Revista Psychologies, julho de 2001 -
Todos os verões, dezenas de milhares de franceses dedicam alguns dias ao cuidado da sua "alma". As hospedarias dos mosteiros católicos ficam lotadas – por vezes é preciso reservar com mais de um ano de antecedência – e os cerca de duzentos centros budistas em França também estão com lotação esgotada.
Esse entusiasmo não é uma moda passageira. O fenômeno cresceu ao longo dos anos e, estou convencido, reflete uma necessidade genuína. Ao contrário do que se possa imaginar, uma parcela significativa daqueles que participam desses retiros não são católicos praticantes, nem mesmo crentes. A necessidade expressa não é necessariamente "religiosa". É, antes, uma necessidade de se distanciar; de encontrar renovação interior; de recarregar não apenas o corpo físico, mas também o ser mais íntimo. Filósofos da Antiguidade afirmavam que não se pode filosofar sem "retornar a si mesmo", o que requer silêncio e solidão. "Recolha-se em si mesmo e encontrará ali o seu bem", disse Epicteto.

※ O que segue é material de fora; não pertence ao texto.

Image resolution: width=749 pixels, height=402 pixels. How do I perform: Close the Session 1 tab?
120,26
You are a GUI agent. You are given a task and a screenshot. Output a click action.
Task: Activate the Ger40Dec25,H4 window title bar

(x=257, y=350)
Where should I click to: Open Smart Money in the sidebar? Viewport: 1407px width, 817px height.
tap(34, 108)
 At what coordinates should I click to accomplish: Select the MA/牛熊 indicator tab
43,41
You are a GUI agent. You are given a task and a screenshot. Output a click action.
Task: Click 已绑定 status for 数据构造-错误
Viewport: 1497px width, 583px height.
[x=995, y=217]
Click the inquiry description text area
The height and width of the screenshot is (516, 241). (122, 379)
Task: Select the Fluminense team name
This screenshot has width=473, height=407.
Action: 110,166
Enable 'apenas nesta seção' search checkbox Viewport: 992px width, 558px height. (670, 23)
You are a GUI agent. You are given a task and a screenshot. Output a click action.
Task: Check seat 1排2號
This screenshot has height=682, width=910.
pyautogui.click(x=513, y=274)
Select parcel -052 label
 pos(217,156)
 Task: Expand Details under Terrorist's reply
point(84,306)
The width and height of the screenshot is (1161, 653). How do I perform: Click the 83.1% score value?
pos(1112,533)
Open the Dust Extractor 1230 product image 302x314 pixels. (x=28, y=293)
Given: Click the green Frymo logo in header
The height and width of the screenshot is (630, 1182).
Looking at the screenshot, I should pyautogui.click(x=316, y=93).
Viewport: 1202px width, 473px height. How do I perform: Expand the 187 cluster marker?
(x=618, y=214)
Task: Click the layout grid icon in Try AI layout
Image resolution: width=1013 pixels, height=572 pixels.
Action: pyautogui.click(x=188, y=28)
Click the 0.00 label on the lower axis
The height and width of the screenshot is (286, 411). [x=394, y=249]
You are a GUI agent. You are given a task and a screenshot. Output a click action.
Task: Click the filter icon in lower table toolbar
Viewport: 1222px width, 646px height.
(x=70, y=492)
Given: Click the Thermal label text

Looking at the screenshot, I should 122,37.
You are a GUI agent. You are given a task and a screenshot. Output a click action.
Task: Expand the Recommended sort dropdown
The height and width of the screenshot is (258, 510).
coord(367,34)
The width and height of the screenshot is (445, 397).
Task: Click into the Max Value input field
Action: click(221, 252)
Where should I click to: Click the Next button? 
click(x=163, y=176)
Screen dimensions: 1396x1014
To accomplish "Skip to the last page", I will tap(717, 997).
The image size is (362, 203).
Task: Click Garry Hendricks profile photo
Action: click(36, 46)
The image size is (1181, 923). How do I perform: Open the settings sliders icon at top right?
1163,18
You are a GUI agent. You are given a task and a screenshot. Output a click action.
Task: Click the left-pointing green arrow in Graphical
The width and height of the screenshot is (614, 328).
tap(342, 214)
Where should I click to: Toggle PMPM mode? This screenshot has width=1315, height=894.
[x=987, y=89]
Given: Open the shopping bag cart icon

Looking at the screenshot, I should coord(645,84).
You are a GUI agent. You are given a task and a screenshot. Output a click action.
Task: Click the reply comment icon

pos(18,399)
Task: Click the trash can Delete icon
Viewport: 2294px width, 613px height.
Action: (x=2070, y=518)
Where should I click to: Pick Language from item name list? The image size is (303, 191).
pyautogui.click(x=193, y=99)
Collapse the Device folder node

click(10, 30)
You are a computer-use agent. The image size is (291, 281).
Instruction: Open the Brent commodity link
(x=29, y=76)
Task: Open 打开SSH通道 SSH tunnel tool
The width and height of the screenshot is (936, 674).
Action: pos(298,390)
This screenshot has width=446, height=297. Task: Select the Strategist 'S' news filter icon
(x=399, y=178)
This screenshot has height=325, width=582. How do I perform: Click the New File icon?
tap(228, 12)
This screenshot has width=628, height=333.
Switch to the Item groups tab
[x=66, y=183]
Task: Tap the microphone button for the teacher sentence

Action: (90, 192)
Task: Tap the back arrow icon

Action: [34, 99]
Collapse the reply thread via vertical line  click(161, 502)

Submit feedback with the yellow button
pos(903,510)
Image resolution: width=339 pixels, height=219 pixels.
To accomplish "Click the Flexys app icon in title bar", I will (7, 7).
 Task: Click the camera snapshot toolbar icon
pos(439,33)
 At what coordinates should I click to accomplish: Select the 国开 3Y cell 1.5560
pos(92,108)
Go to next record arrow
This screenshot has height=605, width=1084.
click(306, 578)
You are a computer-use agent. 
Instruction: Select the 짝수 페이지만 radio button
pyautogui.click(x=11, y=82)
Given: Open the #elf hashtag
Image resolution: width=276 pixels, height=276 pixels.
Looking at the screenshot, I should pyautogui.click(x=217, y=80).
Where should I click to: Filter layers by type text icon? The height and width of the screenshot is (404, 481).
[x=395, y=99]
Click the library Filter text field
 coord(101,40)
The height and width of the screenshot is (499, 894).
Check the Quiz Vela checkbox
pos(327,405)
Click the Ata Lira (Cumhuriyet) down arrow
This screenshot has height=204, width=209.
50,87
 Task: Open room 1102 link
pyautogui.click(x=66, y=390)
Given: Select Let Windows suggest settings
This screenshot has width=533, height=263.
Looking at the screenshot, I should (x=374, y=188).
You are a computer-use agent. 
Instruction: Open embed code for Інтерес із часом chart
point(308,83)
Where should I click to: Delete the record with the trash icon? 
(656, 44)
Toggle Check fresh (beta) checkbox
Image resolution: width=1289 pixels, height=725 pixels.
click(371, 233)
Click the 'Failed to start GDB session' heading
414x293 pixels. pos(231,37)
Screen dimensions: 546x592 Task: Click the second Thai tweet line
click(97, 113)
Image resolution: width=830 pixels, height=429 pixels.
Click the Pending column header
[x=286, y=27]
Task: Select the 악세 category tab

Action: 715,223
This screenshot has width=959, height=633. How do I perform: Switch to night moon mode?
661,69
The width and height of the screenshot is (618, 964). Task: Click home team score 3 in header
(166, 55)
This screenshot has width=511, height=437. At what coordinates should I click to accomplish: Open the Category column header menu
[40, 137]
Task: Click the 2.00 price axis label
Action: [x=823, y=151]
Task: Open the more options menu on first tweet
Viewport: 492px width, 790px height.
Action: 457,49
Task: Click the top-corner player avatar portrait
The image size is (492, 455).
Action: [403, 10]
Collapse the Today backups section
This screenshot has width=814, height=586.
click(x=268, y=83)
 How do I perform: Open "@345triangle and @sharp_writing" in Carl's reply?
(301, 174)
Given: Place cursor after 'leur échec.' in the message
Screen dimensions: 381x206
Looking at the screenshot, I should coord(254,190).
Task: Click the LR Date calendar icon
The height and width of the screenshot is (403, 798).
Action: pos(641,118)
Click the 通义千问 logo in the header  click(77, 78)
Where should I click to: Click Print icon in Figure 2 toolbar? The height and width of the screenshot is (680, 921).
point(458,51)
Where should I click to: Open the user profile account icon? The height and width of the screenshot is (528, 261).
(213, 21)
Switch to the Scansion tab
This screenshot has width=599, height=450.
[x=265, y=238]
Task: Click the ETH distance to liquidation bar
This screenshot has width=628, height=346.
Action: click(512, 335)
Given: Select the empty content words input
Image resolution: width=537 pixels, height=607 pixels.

Essa necessidade de reflexão é ainda mais sentida considerando que, em nossos estilos de vida atuais, o "mundo exterior" consome grande parte do nosso tempo. Constantemente bombardeados por família, amigos, vida social, trabalho, atividades de lazer e televisão, quanto tempo dedicamos diariamente a estar a sós conosco mesmos, em verdadeiro silêncio interior? No entanto, esse tempo diário para revitalização é tão essencial para a nossa mente quanto comer, dormir ou respirar são para o nosso corpo. Por quê? Porque nossa mente precisa de espaço. Presa demais a pensamentos e preocupações, sujeita a uma infinidade de estímulos externos, ela sufoca. Como resultado, perdemos clareza, discernimento e paz interior. Tornamo-nos facilmente presas de nossas emoções: a menor coisa nos irrita, sofremos de ansiedade e medo, ficamos inquietos.
Essa preocupação nos corrói, dormimos mal, nossos relacionamentos com os outros se deterioram e entramos no ciclo vicioso do estresse. No entanto, por séculos, as pessoas desenvolveram técnicas que permitem à mente "respirar" e recuperar a calma necessária. Os princípios básicos da meditação são simples. Escolha um lugar e um horário adequados para refletir sem interrupções: um quarto, um jardim, um local de oração. A manhã, antes de começar suas atividades, é o melhor horário. A posição também é importante. A postura sentada, com as pernas cruzadas, talvez com uma almofada de apoio, é a mais adequada: é confortável, permite que o corpo libere a tensão e, de acordo com as tradições orientais, promove o fluxo de energias sutis. Finalmente, você deve permitir que a mente esteja "presente" a si mesma. Isso é alcançado deixando os pensamentos fluírem, observando-os sem se apegar a eles e mantendo a atenção na respiração. Embora a mente possa estar distraída e agitada no início, gradualmente se alcança a calma mental e uma "presença consciente", como dizem os budistas, o que permite que a mente se encontre e ocupe todo o espaço de que precisa. Mesmo que você só tenha dez ou quinze minutos disponíveis por dia, é fundamental se comprometer com esse exercício diariamente.
Tive a sorte de aprender a meditar há cerca de vinte anos e posso atestar o valor inestimável desses trinta minutos dedicados diariamente ao cultivo desse espaço interior. É um processo gradual pelo qual, pouco a pouco, dia após dia, a intensidade das emoções perturbadoras diminui e a paz interior aumenta. A partir desse silêncio íntimo, os crentes podem se conectar mais profundamente com Deus em oração, e os budistas podem meditar com mais profundidade para permitir que a sabedoria e a luz natural da mente floresçam. Mas, sem chegar a esse ponto no âmbito religioso, todos já podem encontrar relaxamento e serenidade interior nessa prática diária simples. É algo inestimável… e tão gratuito quanto o ar que respiramos.